Hello everyone!
I would like to talk about the wood leagues with you.
The text and suggestions below are mainly written about the most recent Codingame contest (Summer 2025, Soak Overflow).
However, this is still a topic to discuss the Wood leagues in general. Their purpose, their design, and how we may be able to create some sorts of guidelines to help make them better.
Disclaimer: of course I don’t work at Codingame so there is no guarantee of anything being useful in the end. I still think a collective brainstorming can be useful, though. We don’t know who might lurk in there!
Some context
Before Soak Overflow, my last bot programming contest was the Spider Attack one.
From what I remember, the wood leagues at that time were a smaller subset of the full game rules and each successive wood league enabled more and more rules. We were still fighting other players, though.
In this recent contest (and it’s not the first one like that, from what I’ve read on Discord), the wood leagues were not pvp. We were not playing against the other players but instead trying to solve small puzzles with specific hardcoded scenarios intended to ensure our mastery of game mechanics.

**Dataset section:**
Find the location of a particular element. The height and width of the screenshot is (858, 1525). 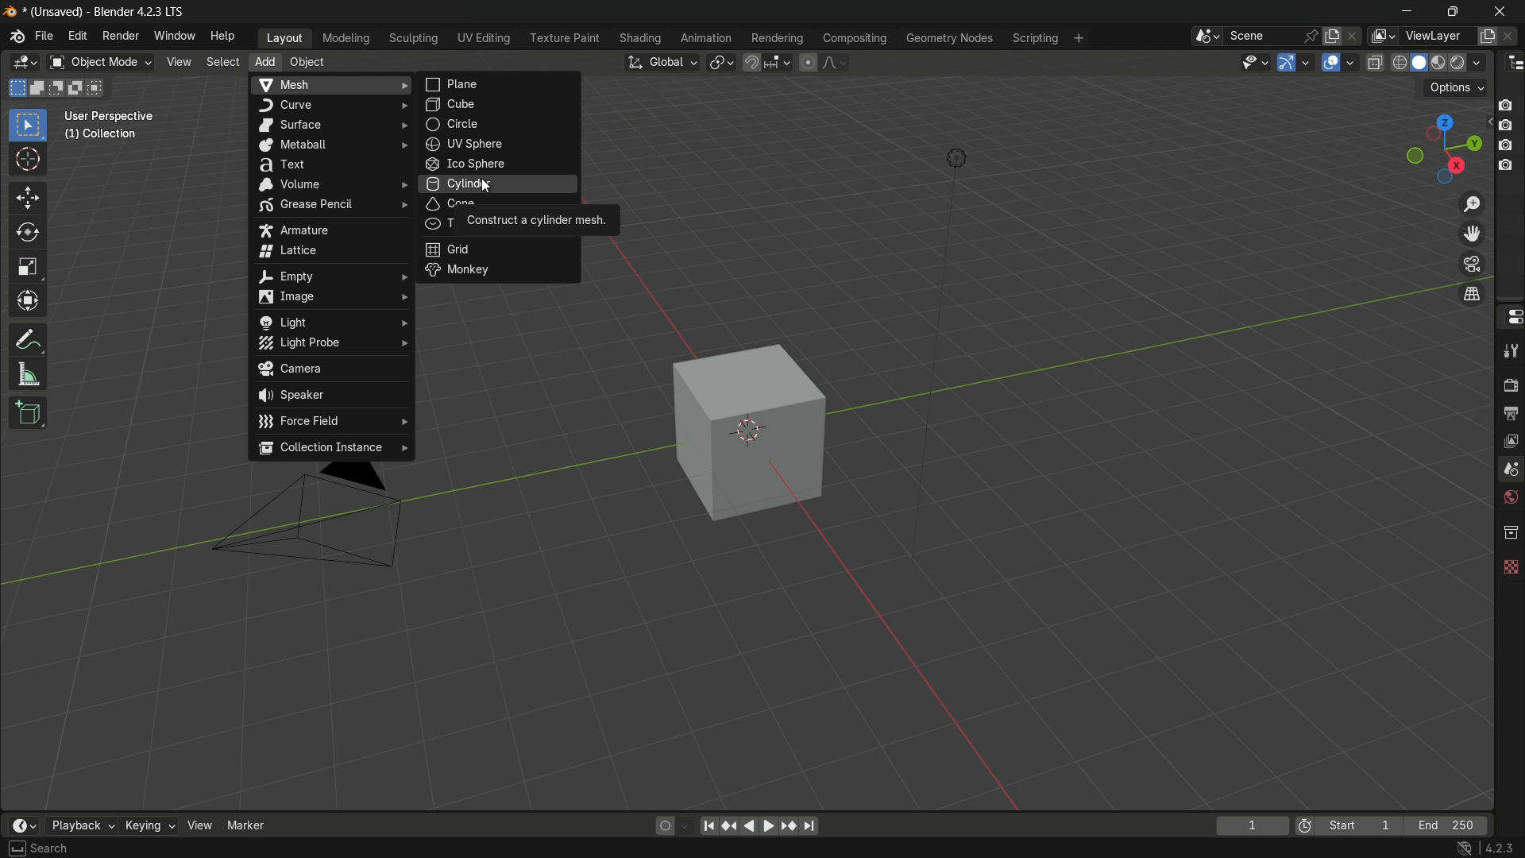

**Instructions for the task:**
Write a continuation of the post about Codingame's wood leagues, starting right after its last sentence. The material has nothing to do with what comes next.

**Output below:**
There are two issues with their current approach, I think:
- They’re not PVP but people come here to fight other people
- They don’t encourage you to make generic code because they expect extremely specific things from you
I understand they’re meant to be tutorials and, as such, I would like to make some more specific suggestions to try and improve them.
The absolute main structural problem they had was that they were not built like a pyramid: instead of adding new things on top of the existing stuff, they would sometimes prevent you from doing what you had learned on the previous turn, effectively forcing a rewrite.
Another issue was that the scenarios were so hardcoded that it was important not to do better than what was asked.
I remember being very surprised in wood 3. The instructions explained the shooting and range but the game then showed me a situation that was absolutely impossible to win. I assumed I had to kill the enemies but no, I only had to strictly and exactly do what was asked. This feels bad and a little unfair.
Now let’s talk about each of them specifically.
Wood 4
This league teaches the player how to move.
Important to learn but hardcoding a MOVE 6 1 is quite weird when we’re supposed to make something smart.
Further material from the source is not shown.